**Passage provided:**
BEGIN
[f. CASUIST + -RY. App. at first contemptuous = the casuists trade; cf. sophistry, Jesuitry, foolery. A term of more respectful application would prob. have been casuism: Fr. has la casuistique, as if casuistics.]
The science, art or reasoning of the casuist; that part of Ethics which resolves cases of conscience, applying the general rules of religion and morality to particular instances in which circumstances alter cases, or in which there appears to be a conflict of duties. Often (and perhaps originally) applied to a quibbling or evasive way of dealing with difficult cases of duty; sophistry.
1725. Pope, Rape Lock, V. 122. Cages for gnats and tomes of casuistry.
1736. Bolingbroke, Patriot. (1749), 170. Casuistry destroys, by distinctions and exceptions, all morality, and effaces the essential difference between right and wrong.
1836. Penny Cycl., VI. 359. The science of casuistry has been termed, not inaptly, the art of quibbling with God.
1841. Emerson, Lect. the Times, Wks. (Bohn), II. 254. The Temperance-question is a gymnastic training to the casuistry and conscience of the time.
1862. Mill, Utilit., 37. Self-deception and dishonest casuistry.
1887. Fowler, Princ. Morals, II. vi. 247. Granted that duties may clash, or that general rules may be modified by special circumstances, it is surely most important to determine beforehand, as far as we can, what those circumstances are, and, in the case of clashing duties, which should yield to the other. Now this, and this alone, is the task which Casuistry or the attempt to resolve cases of conscience proposes to itself.
2. A register or record of (medical) cases.
1883. J. W. Legg, in Barthol. Hosp. Rep., XIX. 202. Nor can I find any similar case in the casuistry of pemphigus as recorded in the year-books.
END
**Data excerpts:**
BEGIN
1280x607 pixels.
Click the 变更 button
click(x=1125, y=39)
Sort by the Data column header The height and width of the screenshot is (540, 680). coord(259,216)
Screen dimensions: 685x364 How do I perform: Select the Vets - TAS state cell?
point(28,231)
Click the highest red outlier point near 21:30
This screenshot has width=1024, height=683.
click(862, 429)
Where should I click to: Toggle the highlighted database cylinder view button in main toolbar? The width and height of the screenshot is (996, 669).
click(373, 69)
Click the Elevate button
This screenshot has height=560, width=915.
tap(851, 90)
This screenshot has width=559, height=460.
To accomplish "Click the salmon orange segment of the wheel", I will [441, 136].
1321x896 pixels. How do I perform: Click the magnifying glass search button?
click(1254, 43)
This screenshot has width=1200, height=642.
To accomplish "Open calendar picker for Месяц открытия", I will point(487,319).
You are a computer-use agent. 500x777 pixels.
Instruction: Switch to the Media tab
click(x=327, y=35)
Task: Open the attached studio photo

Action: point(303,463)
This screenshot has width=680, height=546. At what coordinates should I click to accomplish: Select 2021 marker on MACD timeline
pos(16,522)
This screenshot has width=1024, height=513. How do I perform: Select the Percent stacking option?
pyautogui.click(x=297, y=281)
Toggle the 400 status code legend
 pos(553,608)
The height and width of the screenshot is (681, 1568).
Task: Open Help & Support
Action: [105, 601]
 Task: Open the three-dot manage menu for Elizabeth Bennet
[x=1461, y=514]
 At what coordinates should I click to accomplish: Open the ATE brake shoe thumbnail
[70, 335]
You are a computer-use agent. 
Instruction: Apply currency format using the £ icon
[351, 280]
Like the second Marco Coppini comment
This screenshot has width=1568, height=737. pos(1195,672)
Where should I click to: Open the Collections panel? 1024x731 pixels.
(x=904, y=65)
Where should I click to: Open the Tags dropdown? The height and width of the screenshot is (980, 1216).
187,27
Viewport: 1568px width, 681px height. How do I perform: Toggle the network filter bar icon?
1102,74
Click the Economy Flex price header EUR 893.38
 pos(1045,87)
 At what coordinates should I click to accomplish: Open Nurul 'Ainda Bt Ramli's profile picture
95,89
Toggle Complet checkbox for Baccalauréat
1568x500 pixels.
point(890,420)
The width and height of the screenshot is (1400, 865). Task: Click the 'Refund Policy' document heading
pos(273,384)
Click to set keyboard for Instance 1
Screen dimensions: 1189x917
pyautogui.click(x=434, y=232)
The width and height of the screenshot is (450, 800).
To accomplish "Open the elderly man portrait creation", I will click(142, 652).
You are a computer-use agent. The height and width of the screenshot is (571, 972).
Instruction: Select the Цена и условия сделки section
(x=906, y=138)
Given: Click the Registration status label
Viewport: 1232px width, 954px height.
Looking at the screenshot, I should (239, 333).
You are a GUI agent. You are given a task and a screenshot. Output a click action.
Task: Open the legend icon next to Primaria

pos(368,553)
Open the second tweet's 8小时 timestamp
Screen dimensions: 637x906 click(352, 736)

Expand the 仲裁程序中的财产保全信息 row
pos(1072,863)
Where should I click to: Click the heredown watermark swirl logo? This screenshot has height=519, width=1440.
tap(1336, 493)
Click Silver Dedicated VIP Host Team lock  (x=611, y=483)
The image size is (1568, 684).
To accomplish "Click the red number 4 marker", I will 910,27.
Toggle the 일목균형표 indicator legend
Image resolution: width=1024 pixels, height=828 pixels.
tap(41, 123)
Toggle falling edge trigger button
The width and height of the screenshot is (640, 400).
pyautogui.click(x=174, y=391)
END
**Work request 1:** From the dictionary entry on casuistry, reproduce the text starting at "[f. CASUIST +" and ending at "right and wrong.".
**Work request 2:** Rewrite the paragraph of the dictionary entry on casuistry that begins "The science, art or reasoning of the casuist" in a shorter form, keeping its main facts.

**Your solution 1:**
[f. CASUIST + -RY. App. at first contemptuous = the casuists trade; cf. sophistry, Jesuitry, foolery. A term of more respectful application would prob. have been casuism: Fr. has la casuistique, as if casuistics.]
The science, art or reasoning of the casuist; that part of Ethics which resolves cases of conscience, applying the general rules of religion and morality to particular instances in which circumstances alter cases, or in which there appears to be a conflict of duties. Often (and perhaps originally) applied to a quibbling or evasive way of dealing with difficult cases of duty; sophistry.
1725. Pope, Rape Lock, V. 122. Cages for gnats and tomes of casuistry.
1736. Bolingbroke, Patriot. (1749), 170. Casuistry destroys, by distinctions and exceptions, all morality, and effaces the essential difference between right and wrong.

**Your solution 2:** Casuistry is the casuist's science, art or reasoning. It is the part of ethics that resolves cases of conscience. It applies general religious and moral rules to particular instances where circumstances alter cases or duties seem to conflict. The word is often, and perhaps originally, used for a quibbling or evasive handling of difficult cases of duty, meaning sophistry.